Writing

and

Silhouettes

The Origins of Writing and Art

Viewed from the Guided Imagery perspective, writing is the shadow of a thought/image. The artist or scribe acts as the screen, revealing the gist of the thought/image while consciously concealing the more profound implications of meaning. The visual form this communication assumes is that of a silhouette - an outline that is sometimes blackened or painted.

The silhouette is closely tied to the origins of writing and art. In ancient Black Africa, it was a dominating concept. The Egyptian Old Kingdom held it sacred since everything had a Ka, a “double,” a shadow signifying aliveness as a reality.

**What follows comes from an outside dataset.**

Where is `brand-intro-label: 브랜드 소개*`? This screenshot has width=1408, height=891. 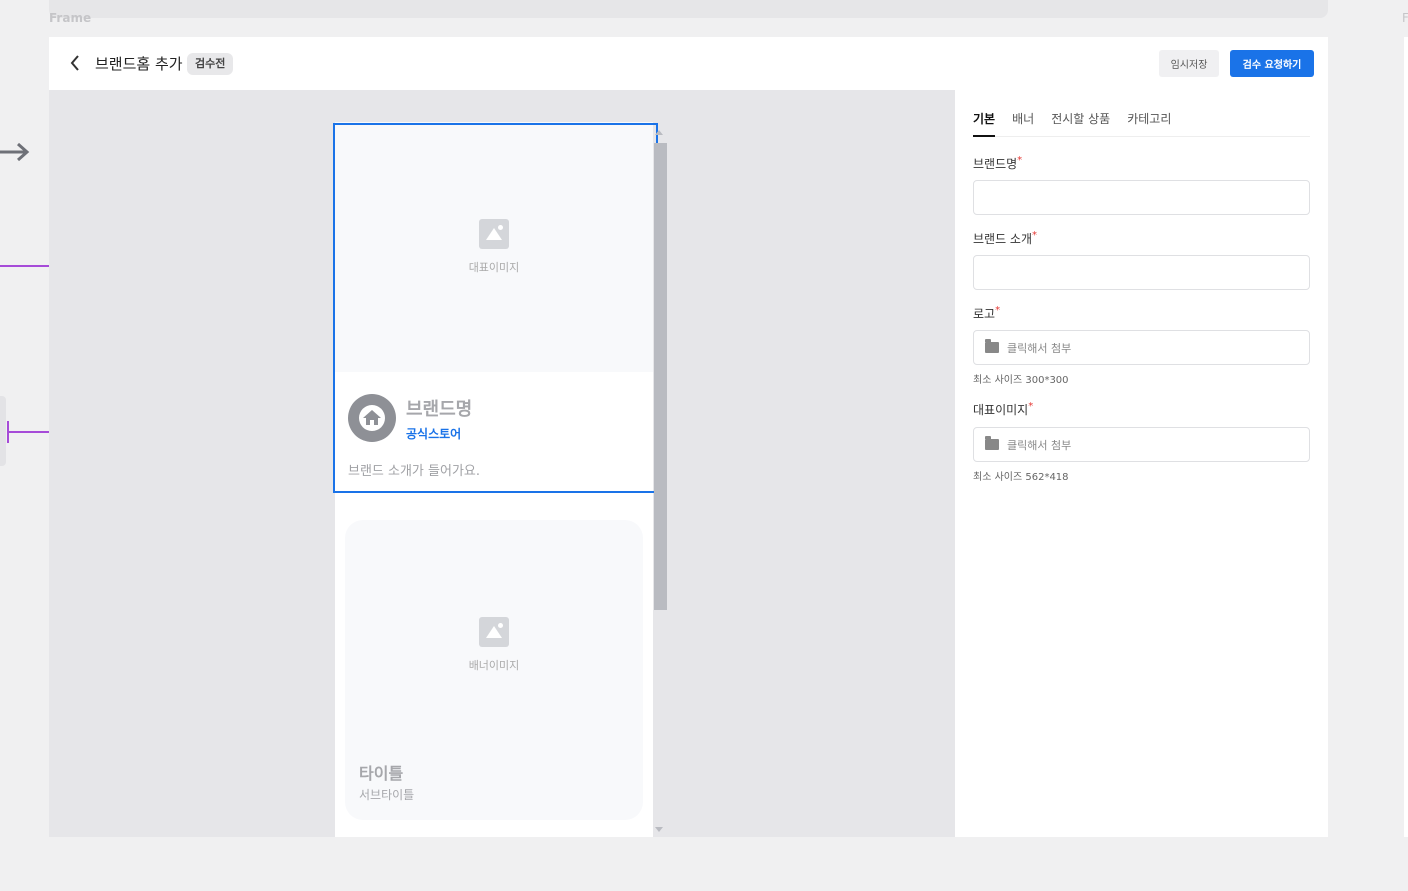 brand-intro-label: 브랜드 소개* is located at coordinates (1006, 238).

                                       Inner world  Ka              Outer world Ka 

Their paintings on the walls of their tombs, always illustrated in profile, depicted a “double world,” one visible, the other concealed. In this context, it was the Ka, the silhouette or shadow, role to advise, coordinate and mitigate life between the two spheres of reality. Thus writing was the life-force that manifested inner reality in the outer world.

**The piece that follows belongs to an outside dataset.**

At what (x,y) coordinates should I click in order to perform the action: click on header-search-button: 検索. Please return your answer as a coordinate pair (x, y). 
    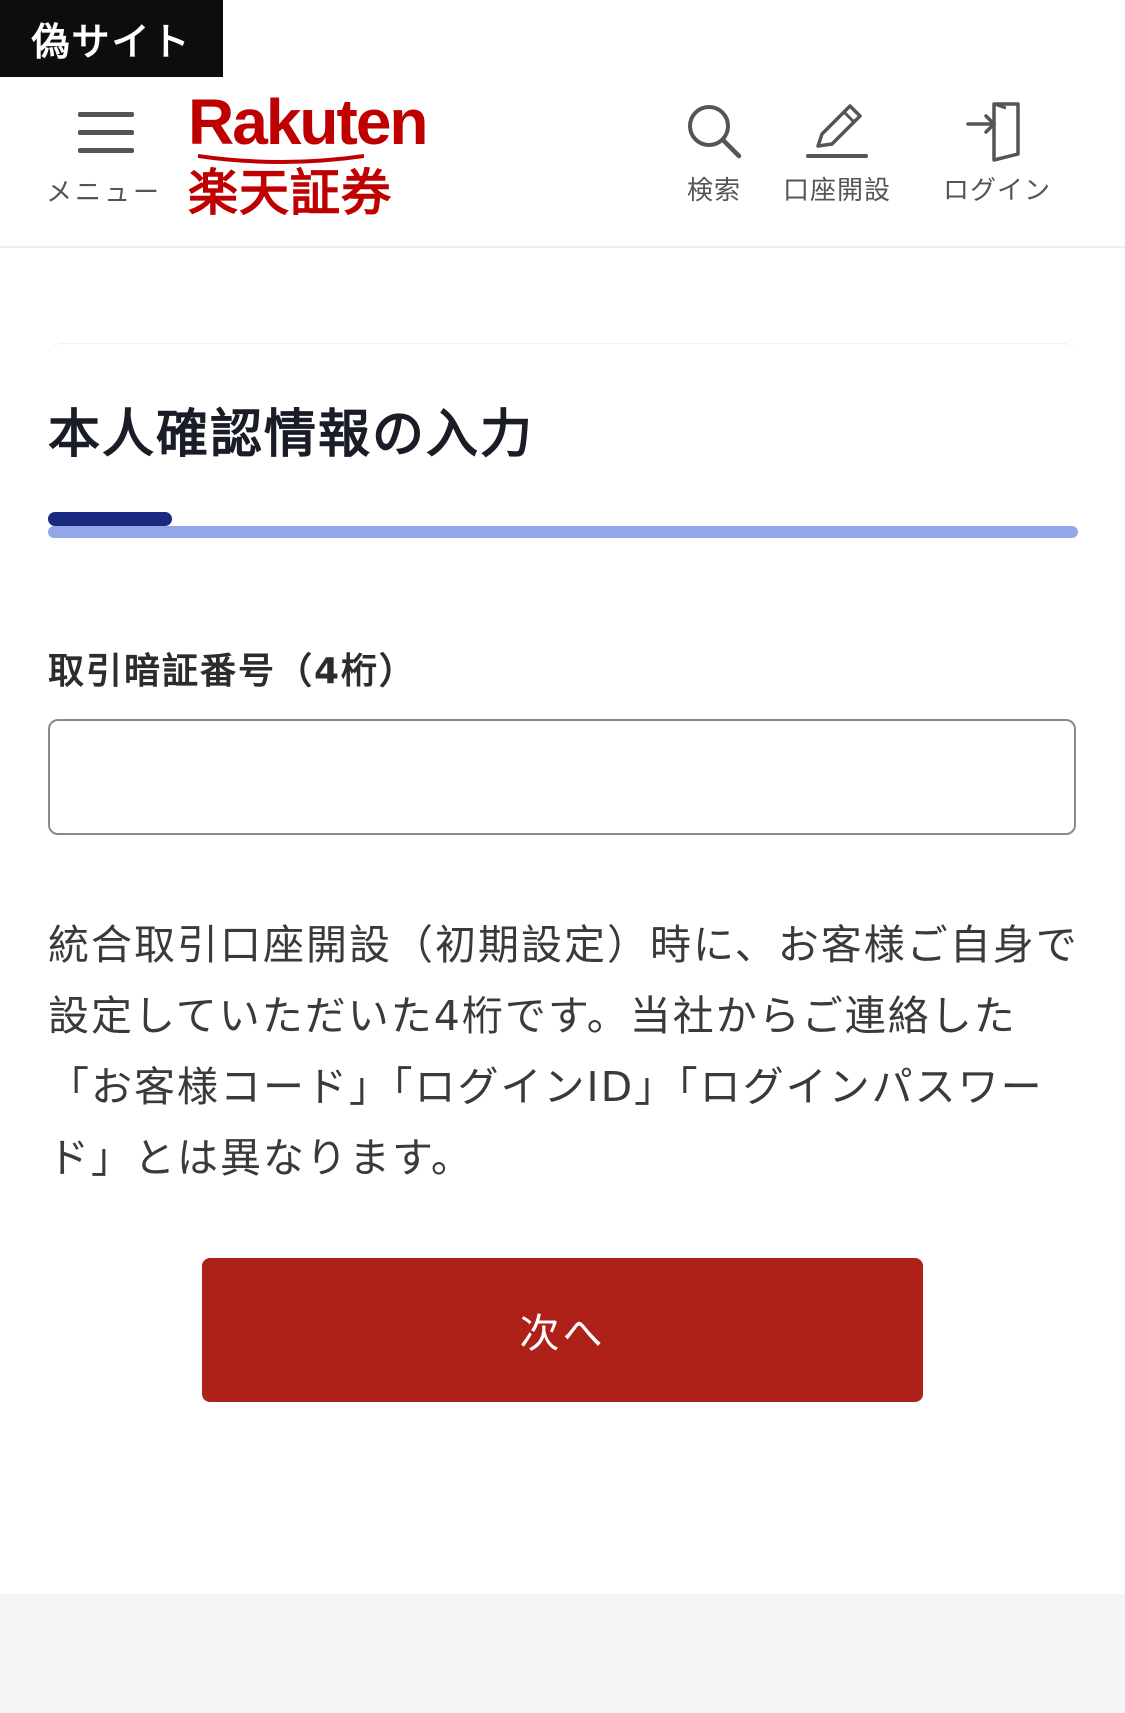
    Looking at the image, I should click on (714, 154).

In his Natural History (circa 77–79 AD), Pliny the Elder writes,

"We have no certain knowledge as to the commencement of the art of painting, nor does this inquiry fall under our consideration. The Egyptians assert that it was invented among them, six thousand years before it passed into Greece; a vain boast, it is very evident."

Fortunately, we now know Pliny the Elder was wrong. The Egyptian assertion wasn’t a vain boast at all.